AlMasoud had wanted to go to America since he was a child growing up in Kuwait.
“I had been loving the U.S. [I watched] NFL football, and I’m a big fan of many of the musicians of course,” he told CIC News.
In 2015 he moved to America with a temporary visa called the Optional Practical Training (OPT). He then started his company, Flair Inc. a year later in 2016.
At the time, AlMasoud could count on an Obama-era immigration program called the International Entrepreneur Rule (IER) to allow him to stay in the U.S.
However, in 2017, President Donald Trump’s administration moved to rescind the IER program. AlMasoud was told he would have to leave the country.
“It was a very sad moment for me,” AlMasoud said. “I was kind of confused and I didn’t know what to do next, and that’s when I started thinking about other opportunities.”
Data from the 2016 U.S. presidential election onward also show that more and more temporary skilled worker petitions for new employment, known as the H-1B, are being denied to foreign workers in the U.S.

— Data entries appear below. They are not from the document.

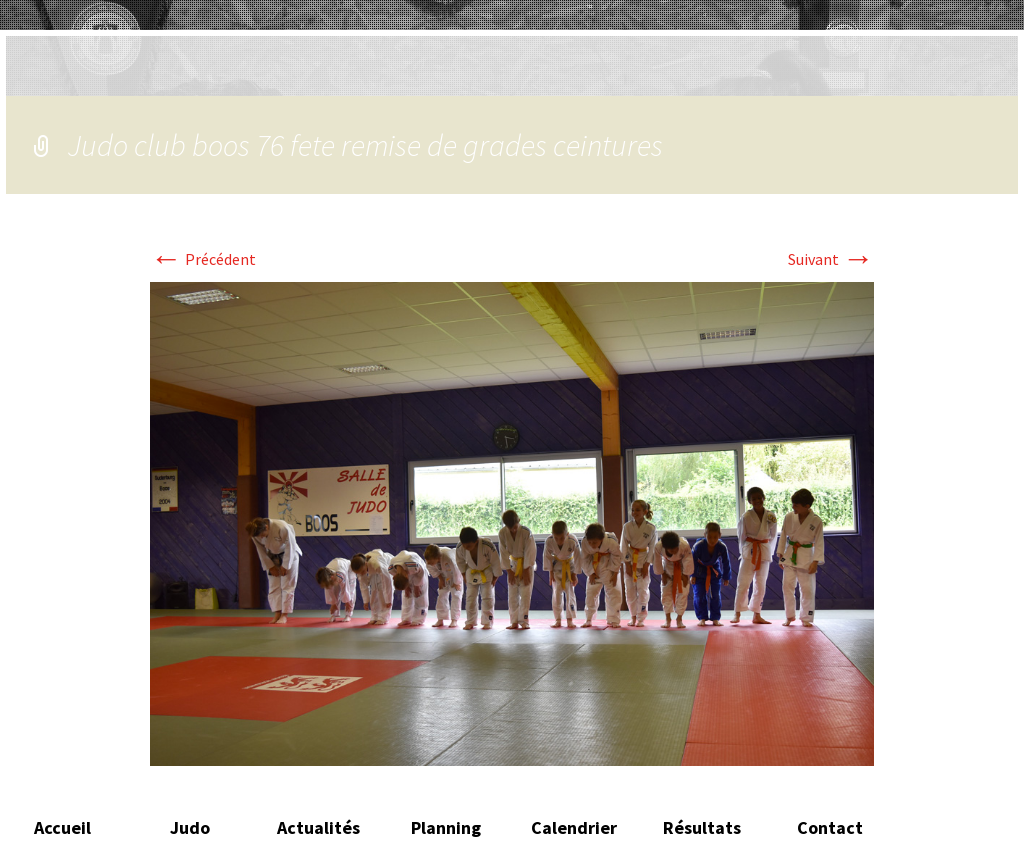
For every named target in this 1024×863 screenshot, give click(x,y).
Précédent (203, 259)
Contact (830, 827)
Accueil (62, 827)
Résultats (702, 827)
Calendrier (574, 827)
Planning (446, 827)
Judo (190, 827)
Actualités (318, 827)
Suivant (831, 259)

The rates have shot up from six per cent in 2015 to 32 per cent in the first quarter of 2019, according to the National Foundation for American Policy.

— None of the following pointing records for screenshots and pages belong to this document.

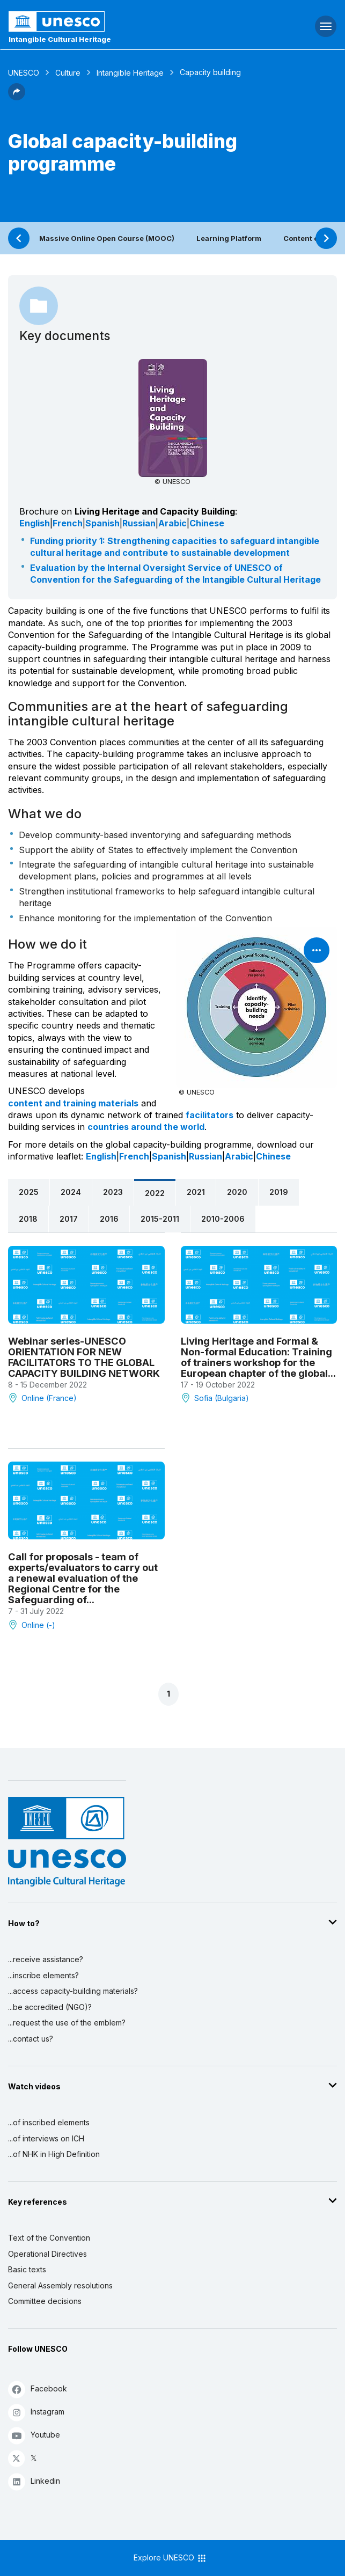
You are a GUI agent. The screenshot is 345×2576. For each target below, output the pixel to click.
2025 (29, 1192)
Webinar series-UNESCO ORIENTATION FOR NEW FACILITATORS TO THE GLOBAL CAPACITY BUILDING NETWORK (84, 1357)
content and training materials (73, 1103)
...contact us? (30, 2038)
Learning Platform (228, 238)
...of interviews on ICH (46, 2138)
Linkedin (34, 2481)
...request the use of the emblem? (67, 2022)
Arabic (172, 523)
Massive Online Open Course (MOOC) (106, 238)
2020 (237, 1192)
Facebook (37, 2389)
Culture (67, 72)
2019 (278, 1192)
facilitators (209, 1115)
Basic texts (27, 2269)
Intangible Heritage (130, 72)
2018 (28, 1218)
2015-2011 (160, 1218)
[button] (16, 97)
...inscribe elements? (43, 1975)
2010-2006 (223, 1218)
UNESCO (23, 72)
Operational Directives (47, 2253)
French (68, 523)
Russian (139, 523)
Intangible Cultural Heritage (60, 39)
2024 (71, 1192)
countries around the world (145, 1126)
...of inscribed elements (49, 2122)
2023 (113, 1192)
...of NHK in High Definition (54, 2154)
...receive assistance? (45, 1959)
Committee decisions (45, 2301)
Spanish (102, 523)
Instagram (36, 2412)
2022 (155, 1193)
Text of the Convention (49, 2237)
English (34, 523)
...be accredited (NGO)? (50, 2007)
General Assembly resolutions (60, 2285)
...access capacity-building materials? (73, 1990)
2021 (196, 1192)
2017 (69, 1218)
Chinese (206, 523)
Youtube (34, 2435)
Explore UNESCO (170, 2558)
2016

Meanwhile, it’s a different story in Canada, where federal and provincial programs are opening their doors to the international tech talent like AlMasoud.
The number of employees in the professional, scientific, and technological sector rose by 4.5 per cent between 2017 and 2018, according to Statistics Canada, and immigration is expected to be an important element of labour force growth over the next two decades.
It was a friend from business school who suggested that AlMasoud should move to Canada. He applied for the Entrepreneur Start-up Visa Program and his application was processed in about a month, he said.
In February 2018 he landed in Vancouver, B.C., where he has been ever since.
“I am going hiking from time to time at least once per month,” he said. “And the food is amazing, and the community is very diverse … I have many new friends, so it’s great.”